1. All these second appeals arise out of a common judgment rendered by the learned District Munsif of Pattukottai in O. S. Nos. 784, 786, 788 and 790 of 1967 and the appeals arising therefrom on the file of the Court of the District Judge, West Thanjavur, Thanjavur. The appellant in all these second appeals is one and the same, namely, the State Wakf Board, Madras, represented by its Secretary. The suits were instituted for recovery of the properties involved in these suits. According to the appellant, the properties were Wakf properties; they have been alienated by one Sheik Dawood illegally and unauthorised, and therefore the appellant was entitled to recover possession of those properties.
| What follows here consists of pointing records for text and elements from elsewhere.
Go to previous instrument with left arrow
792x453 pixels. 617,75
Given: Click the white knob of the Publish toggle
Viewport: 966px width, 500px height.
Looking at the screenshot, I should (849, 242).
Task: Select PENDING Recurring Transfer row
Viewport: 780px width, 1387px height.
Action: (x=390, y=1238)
The defence put forward by the various defendants are reflected in the following issues framed for trial by the trial Courts:
(1) Whether the suit properties are part of the Wakf properties belonging to Asarpakkiri Thaikkal?
(2) If the suit properties are Wakf properties whether the defendants have perfected their title by adverse possession
(3) Whether there is merely a charge for Rs. 27/- every year on the income from all the Wakf properties?
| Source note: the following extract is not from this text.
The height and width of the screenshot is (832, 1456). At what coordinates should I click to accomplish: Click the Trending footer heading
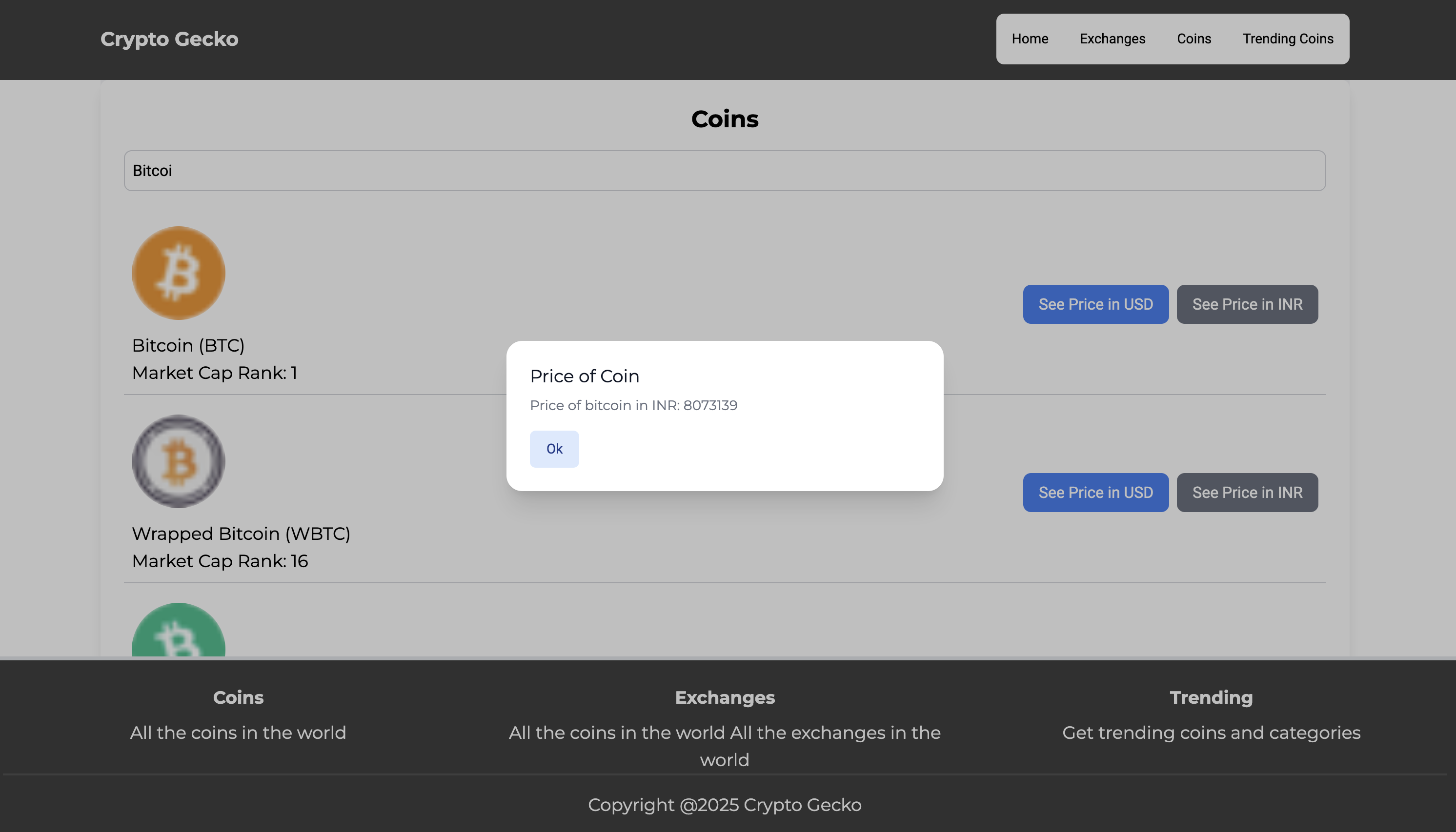[1211, 698]
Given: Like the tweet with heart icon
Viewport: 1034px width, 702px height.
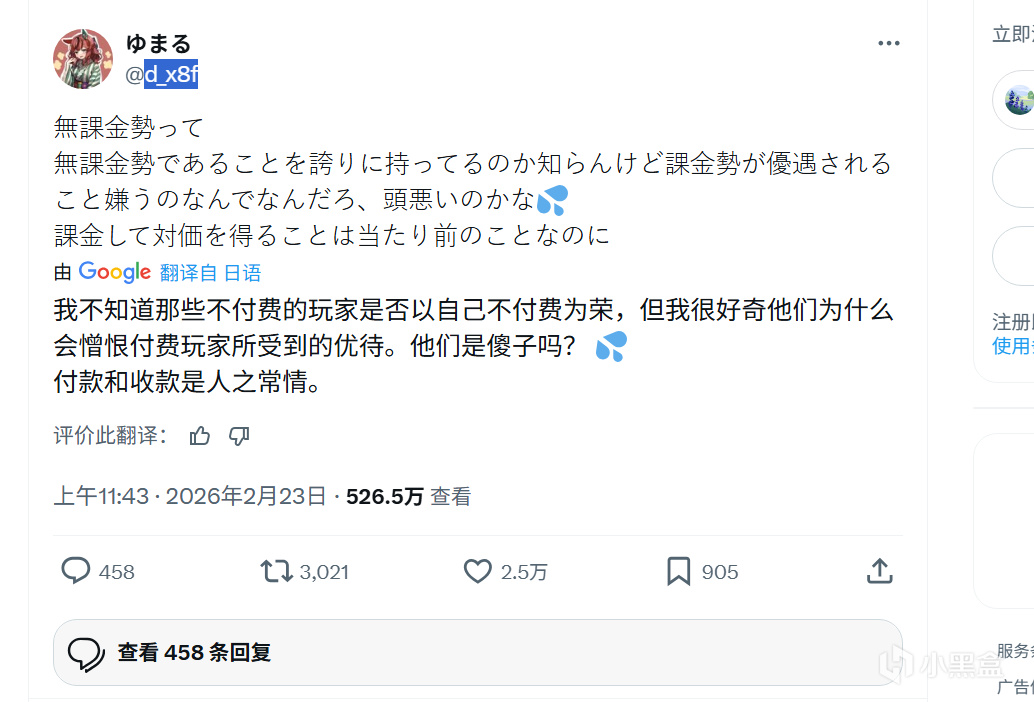Looking at the screenshot, I should [x=478, y=571].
(4) Whether the suit is not maintainable after the supersession of the State Wakf Board?
(5) To what relief, if any, is the plaintiff entitled?
2. The learned District Munsif, who tried the suits, hold that the suit properties were Wakf properties and further held on issue No. 3 that it was not, merely a sum of Rs. 27/- per year that was charged on the properties in question. He also held that the suits were maintainable. But he dismissed all the suits only on the ground that they were barred by limitation. On appeals preferred by the appellant herein, the learned District Judge of West Thanjavur, Thanjavur confirmed the findings of the trial Court on all the points and dismissed the suits only on the ground of limitation again. It is against these judgments and decrees that the present second appeals have been preferred by the plaintiff in the suits.
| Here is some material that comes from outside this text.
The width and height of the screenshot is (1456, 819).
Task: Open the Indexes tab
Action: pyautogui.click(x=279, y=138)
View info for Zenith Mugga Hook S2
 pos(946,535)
3. The learned counsel for the appellant contends that the Court below erred in holding that even on the application of Article 96 of the schedule to the Limitation Act, 1963, the suits are barred by limitation. According to the Courts below, it is Article 96 of the Limitation Act, 1963, which has replaced Arts. 134-B and 134-C of the First Schedule to the Limitation Act, 1908 that applied to the case and even on the application of that Article, the suits were barred by limitation, because the vendor who sold the suit properties died in 1953 and the suits were instituted only in 1967 after the expiry of more than 12 years. The learned counsel for the appellant contends that this conclusion of the Courts below is erroneous and for this purpose relies on two judgments of this Court and two judgments of the High Court of Andhra Pradesh. Before I refer to the judgments relied on, it is easier to extract the relevant articles of the limitation Act applicable to the present case. Article 134-B of the Limitation Act, 1908 related to recovery of possession of immovable property comprised in an endowment, while Article 134-C was concerned with recovery of possession of movable property comprised in an endowment. Since we are concerned in the present suits only with immovable properties, the relevant Article of the First Schedule to the Limitation Act, 1908, is Article 134-B and the same reads as follows:
DESCRIPTION OF SUIT PERIOD OF LIMITATION: TIME FROM WHICH PERIOD BEGINS TO RUN:
By the manager of a Hindu, Muhammadan or Buddhist religious or charitable endowment to recover possession of immovable property comprised in the endowment which has been transferred by a previous manager for a valuable consideration. Twelve years. The death, resignation or removal of the transferor.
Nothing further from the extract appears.